The wicker bowl above are the ones we kept out for slicing and eating, while all the rest were
washed up for chopping. There are several ways to preserve tomatos - the most common is canning (my mother's style), but too hot for me. I freeze mine (and yes, as my mother tells me, when civilization goes to h*ll in a handbasket, SHE will have canned food to eat, while I will have a freezer full of soggy thawed tomatos). I don't care. I served time in a 120 degree kitchen when I was a teenager helping for weeks on end during canning season (also known as the entire month of August), and frankly, I'd rather starve to death than do that again.

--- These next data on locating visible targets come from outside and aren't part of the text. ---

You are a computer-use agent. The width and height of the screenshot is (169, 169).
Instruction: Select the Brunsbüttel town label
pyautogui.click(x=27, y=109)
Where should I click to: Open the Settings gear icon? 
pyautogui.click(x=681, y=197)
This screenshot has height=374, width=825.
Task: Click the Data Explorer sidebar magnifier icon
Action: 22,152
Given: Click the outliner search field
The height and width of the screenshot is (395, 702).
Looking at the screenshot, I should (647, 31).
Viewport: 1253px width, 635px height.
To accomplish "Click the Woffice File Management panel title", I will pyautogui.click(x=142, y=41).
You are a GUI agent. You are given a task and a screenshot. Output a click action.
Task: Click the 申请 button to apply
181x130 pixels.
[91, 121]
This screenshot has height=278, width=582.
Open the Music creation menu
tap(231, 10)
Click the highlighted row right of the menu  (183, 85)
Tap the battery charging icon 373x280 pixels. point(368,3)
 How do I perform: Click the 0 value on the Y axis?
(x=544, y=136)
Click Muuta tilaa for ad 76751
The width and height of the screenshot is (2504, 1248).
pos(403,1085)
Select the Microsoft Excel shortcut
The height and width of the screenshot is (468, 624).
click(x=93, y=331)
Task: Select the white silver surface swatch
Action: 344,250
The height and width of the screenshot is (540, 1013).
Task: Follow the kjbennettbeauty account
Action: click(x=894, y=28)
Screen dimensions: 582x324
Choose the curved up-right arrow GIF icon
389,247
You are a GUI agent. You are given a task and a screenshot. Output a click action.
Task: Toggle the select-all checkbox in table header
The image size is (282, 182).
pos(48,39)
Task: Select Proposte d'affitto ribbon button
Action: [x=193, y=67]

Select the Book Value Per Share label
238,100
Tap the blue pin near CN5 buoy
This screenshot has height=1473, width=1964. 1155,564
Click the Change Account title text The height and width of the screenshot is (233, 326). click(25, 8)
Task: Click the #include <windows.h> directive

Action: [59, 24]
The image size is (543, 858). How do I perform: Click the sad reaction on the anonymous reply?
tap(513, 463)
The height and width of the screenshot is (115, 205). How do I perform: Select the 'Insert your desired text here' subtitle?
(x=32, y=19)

So - I have my own style of freezing tomatos - been doing it for years. In the winter I use my tomatos to make chili, spaghetti sauce, stew, soup, etc. All the same ingredients go in each -
tomatos, green pepper, Italian seasoning, and minced garlic.
Therefore, in July, I freeze them all together, so I can just dump them in the slow cooker with the meat, and go back to whatever's more important than fixing dinner (includes any number of things).
The cored tomatos are chopped into approximately 1/2" pieces, plus juice, seeds and skin. I have a very large blue granite wear bowl I use every year and it takes about 4 ice cream buckets full of tomatos to fill the blue bowl. Each year I grow different variety tomatos so each year the taste is a little different. This year, there were more Mr. Stripey's so the tomatos will more yellow than usual (Mr. Stripey's are a yellow tomato with a red star-like swirl at the base and low acidity).
After chopping, each container gets filled about 3/4 of the way with tomatos (and a couple scoops of juice).
Tomorrow morning I'll be out picking more tomatos, rinsing and repeating, until the freezer is full and come October, the spaghetti will be in the crockpot.